• _EXERCISE BRIEF_:
Go through the listing below and output exactly the line with "Click the trash icon for Sell Merchandize", the line with "Where should I", and each line between; omit the rest.

• _DATA UNDER STUDY_:
========================
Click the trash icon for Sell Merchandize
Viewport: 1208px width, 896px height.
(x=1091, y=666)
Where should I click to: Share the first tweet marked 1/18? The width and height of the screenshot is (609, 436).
========================
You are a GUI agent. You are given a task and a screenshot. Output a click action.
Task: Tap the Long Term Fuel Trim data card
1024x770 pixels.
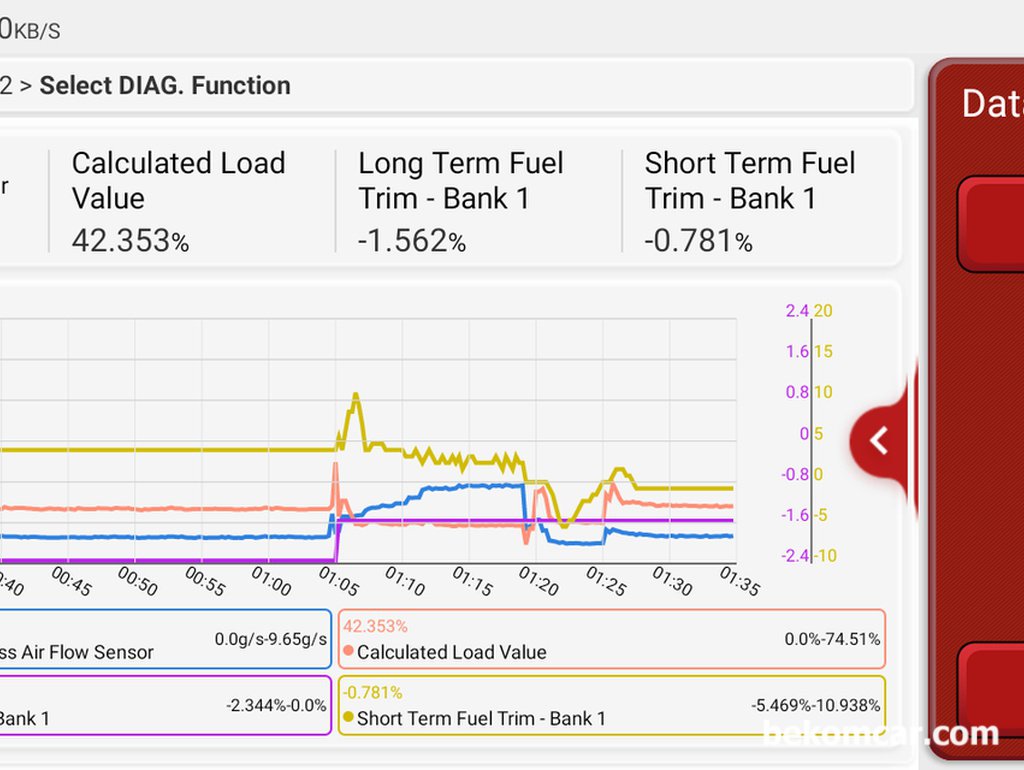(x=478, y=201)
========================
• _COMPLETED EXERCISE_:
Click the trash icon for Sell Merchandize
Viewport: 1208px width, 896px height.
(x=1091, y=666)
Where should I click to: Share the first tweet marked 1/18? The width and height of the screenshot is (609, 436).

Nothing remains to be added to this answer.